# MTB Marathon Empfehlung



## CheapWine (9. Februar 2020)

Ich möchte dieses Jahr meinen ersten MTB Marathon angehen. Kenne mich noch nicht aus im MTB Bereich und brauche erstmal einen Überblick über die ganzen Veranstaltungen...
Gibt es Empfehlungen?

Gerne im Alpenbereich für das Panorama
bis um die 60 km
Eintagestour
Viele Trails wenn es geht (nicht nur Schotterwege). Allerdings auch nicht zu übles Geröll. Schieben macht mir keinen großen Spaß 

Muss auch nicht unbedingt ein Mega-Event mit 20000 Teilnehmern sein.


----------



## ghostmuc (9. Februar 2020)

schau mal auf http://www.mountainbike-challenge.de/
da findest einigermaßen übersicht über die Rennserie und die Events.
Wenn es dir um viel Landschaft geht geht kann ich den in Pfronten empfehlen. Trails eher weniger.


----------



## MTB-News.de




----------



## Bindsteinracer (9. Februar 2020)

Pfronten
Oberstdorf sofern es dieses Jahr noch mal stattfindet
Riva Bike Marathon


----------



## CheapWine (9. Februar 2020)

Montafon schaut gut aus. Und der Kronplatzking auch. Ist das was?

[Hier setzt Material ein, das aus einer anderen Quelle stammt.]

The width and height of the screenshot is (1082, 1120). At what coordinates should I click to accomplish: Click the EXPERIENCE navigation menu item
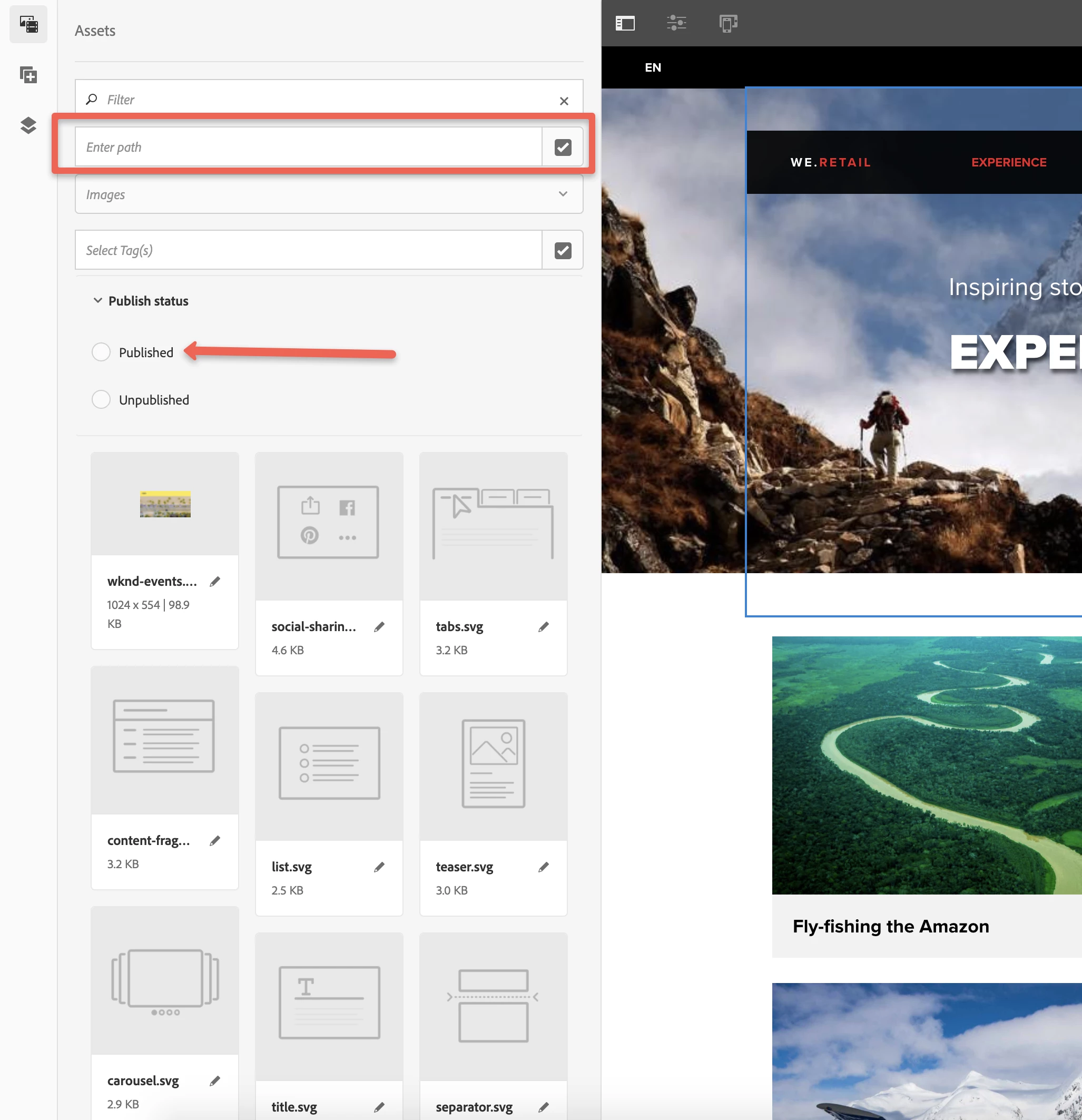point(1008,162)
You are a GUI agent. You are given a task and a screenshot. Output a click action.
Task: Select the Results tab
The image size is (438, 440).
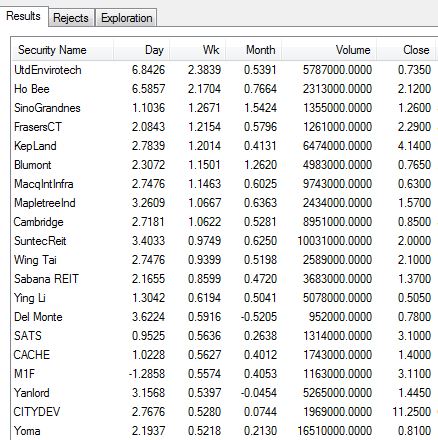(23, 16)
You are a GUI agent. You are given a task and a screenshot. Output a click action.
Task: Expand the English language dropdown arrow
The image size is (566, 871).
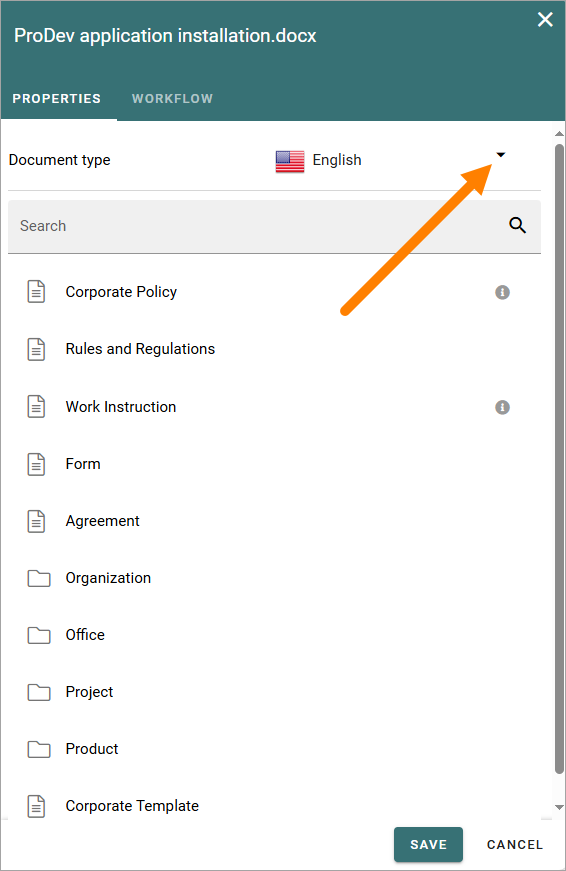500,155
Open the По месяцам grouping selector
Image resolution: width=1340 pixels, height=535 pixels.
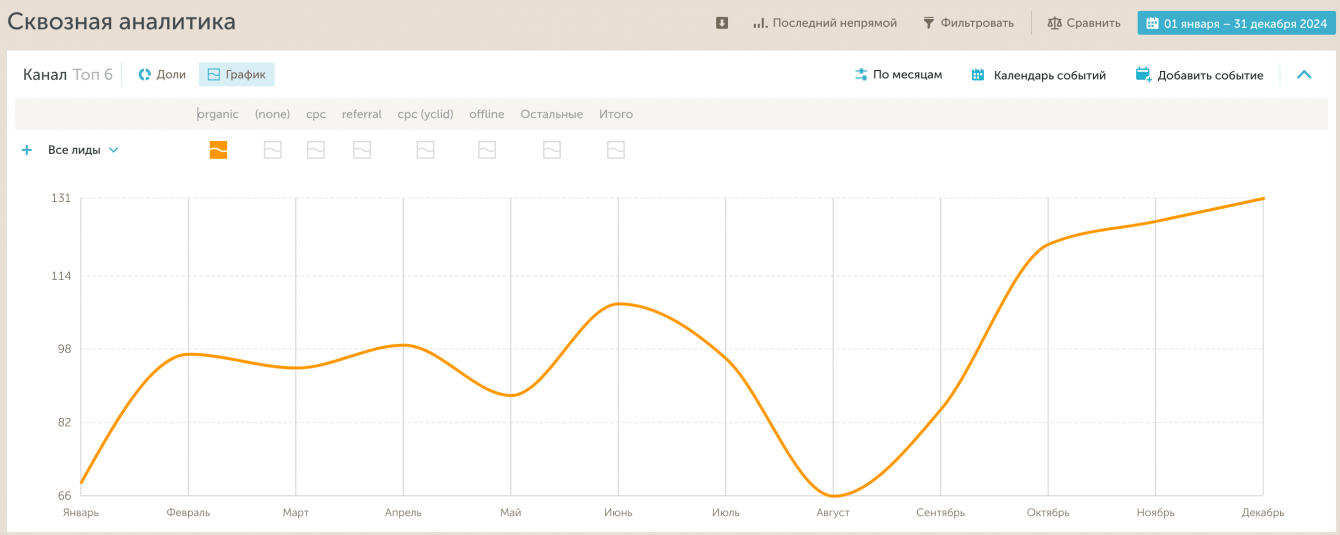coord(898,75)
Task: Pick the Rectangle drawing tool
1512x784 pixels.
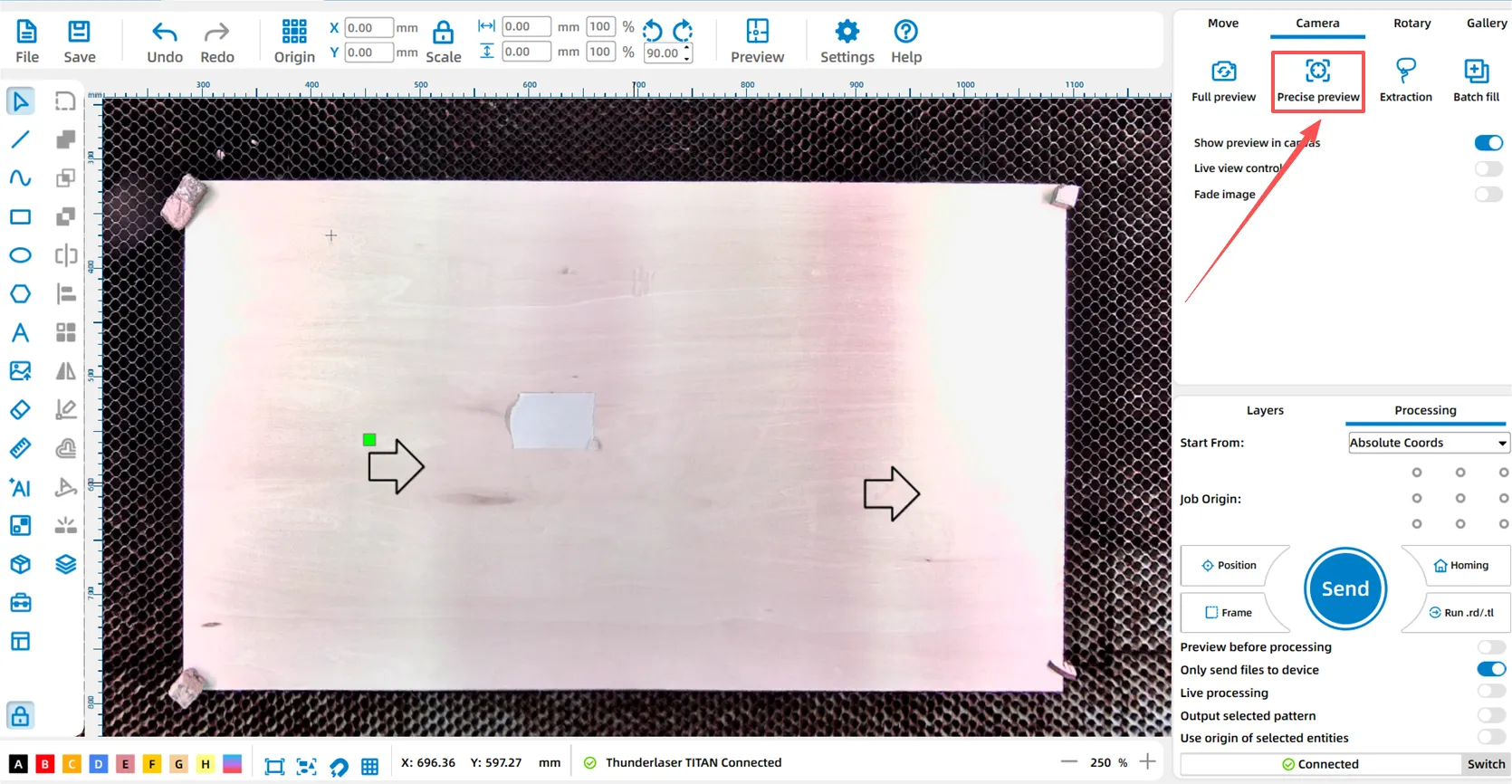Action: (x=20, y=217)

Pfronten hab ich mir bei Youtube angeschaut, dass scheint ja ausschließlich Schotterpiste zu sein.


----------



## ghostmuc (9. Februar 2020)

Die meistens Marathons sind überwiegend Schotterpisten.
Hast du irgendwelche sportlichen Ambitionen oder willst du einfach nur fahren und die Landschaft anschauen  ?
Dafür braucht man nicht unbedingt ein Rennen


----------



## CheapWine (9. Februar 2020)

Ich komme vom Rennrad und bin damit immer Rennen gefahren. Werd den Wettkampfgedanken nicht los  
Aber ja, mal einfach so ein paar Tage durch die Alpen gurken würde es auch tun. Und dann eben die XC Rennen und Marathons in meiner Gegend mitnehmen. Ist vielleicht entspannter.
Ich habe die Marathon WM in Grächen gesehen, da erschien mir der Trailanteil recht hoch. Dachte jetzt, das wäre überall so.Aber 80 % Schotterpiste ist wenig attraktiv.


----------



## baloo (10. Februar 2020)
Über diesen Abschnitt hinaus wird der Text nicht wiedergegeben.